Dataset entries:
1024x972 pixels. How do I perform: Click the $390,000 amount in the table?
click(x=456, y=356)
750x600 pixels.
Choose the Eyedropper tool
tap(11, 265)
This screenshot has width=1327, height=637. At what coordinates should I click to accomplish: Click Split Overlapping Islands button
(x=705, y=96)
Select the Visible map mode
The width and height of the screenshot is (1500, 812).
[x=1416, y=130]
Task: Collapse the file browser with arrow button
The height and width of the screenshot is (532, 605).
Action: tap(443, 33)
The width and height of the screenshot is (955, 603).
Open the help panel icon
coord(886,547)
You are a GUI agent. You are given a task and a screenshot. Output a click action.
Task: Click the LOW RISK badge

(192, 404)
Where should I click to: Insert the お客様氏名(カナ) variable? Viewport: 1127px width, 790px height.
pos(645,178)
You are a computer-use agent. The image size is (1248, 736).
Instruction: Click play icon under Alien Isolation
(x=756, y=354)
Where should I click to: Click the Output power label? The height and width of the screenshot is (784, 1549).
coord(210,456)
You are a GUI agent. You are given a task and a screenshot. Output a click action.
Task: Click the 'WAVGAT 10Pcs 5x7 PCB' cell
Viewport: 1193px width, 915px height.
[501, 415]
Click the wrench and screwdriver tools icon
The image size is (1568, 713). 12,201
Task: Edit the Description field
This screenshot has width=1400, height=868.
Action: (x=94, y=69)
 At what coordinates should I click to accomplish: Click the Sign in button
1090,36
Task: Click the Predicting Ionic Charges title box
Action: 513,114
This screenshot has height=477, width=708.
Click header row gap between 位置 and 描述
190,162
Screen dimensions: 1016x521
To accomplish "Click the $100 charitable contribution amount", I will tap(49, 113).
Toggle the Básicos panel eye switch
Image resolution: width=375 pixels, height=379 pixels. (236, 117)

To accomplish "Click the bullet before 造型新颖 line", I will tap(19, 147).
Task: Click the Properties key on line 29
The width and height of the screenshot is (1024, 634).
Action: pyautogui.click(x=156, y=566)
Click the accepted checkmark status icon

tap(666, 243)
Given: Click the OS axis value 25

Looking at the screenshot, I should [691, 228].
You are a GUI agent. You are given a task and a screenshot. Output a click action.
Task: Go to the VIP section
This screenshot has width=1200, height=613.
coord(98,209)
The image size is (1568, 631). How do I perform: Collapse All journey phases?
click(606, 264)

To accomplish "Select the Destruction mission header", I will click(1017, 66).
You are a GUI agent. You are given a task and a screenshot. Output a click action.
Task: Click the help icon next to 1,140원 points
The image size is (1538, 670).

> REQUIREMENT
Scan the lines above for the word "Select". Return each one that has it.

> RESULT
Select the Visible map mode
To accomplish "Select the Destruction mission header", I will click(1017, 66).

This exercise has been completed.